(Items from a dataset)
# # # #

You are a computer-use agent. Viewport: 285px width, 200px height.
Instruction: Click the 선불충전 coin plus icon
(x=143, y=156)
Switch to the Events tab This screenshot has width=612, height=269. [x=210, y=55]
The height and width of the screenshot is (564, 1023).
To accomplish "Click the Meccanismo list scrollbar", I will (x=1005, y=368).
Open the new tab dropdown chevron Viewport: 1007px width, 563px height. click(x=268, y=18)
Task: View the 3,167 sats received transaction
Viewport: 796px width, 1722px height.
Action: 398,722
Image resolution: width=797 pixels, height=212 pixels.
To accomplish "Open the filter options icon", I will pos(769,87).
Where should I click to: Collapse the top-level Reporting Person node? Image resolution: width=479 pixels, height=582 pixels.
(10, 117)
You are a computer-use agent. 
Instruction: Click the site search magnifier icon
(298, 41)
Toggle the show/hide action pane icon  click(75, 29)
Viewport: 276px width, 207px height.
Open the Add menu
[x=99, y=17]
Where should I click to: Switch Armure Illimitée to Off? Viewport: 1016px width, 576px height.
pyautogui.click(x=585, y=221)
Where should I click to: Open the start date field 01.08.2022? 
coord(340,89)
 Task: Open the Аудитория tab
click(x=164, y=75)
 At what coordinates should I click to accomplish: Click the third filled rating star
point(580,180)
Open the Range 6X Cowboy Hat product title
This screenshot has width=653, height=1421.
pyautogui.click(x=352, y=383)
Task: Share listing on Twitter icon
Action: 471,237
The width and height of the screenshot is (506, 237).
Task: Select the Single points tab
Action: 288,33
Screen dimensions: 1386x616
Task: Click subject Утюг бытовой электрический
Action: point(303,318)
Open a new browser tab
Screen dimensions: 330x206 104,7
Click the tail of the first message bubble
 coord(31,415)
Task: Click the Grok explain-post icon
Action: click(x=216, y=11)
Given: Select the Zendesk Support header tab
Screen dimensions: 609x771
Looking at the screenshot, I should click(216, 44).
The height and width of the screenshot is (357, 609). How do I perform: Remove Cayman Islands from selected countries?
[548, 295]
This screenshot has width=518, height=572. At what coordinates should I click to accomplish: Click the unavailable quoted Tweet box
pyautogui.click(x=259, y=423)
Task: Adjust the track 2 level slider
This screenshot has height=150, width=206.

# # # #

• [Exercise details]:
Search the entries for the word "agent" and gather every line where it appears.

• [Result for this exercise]:
You are a computer-use agent. Viewport: 285px width, 200px height.
You are a computer-use agent. 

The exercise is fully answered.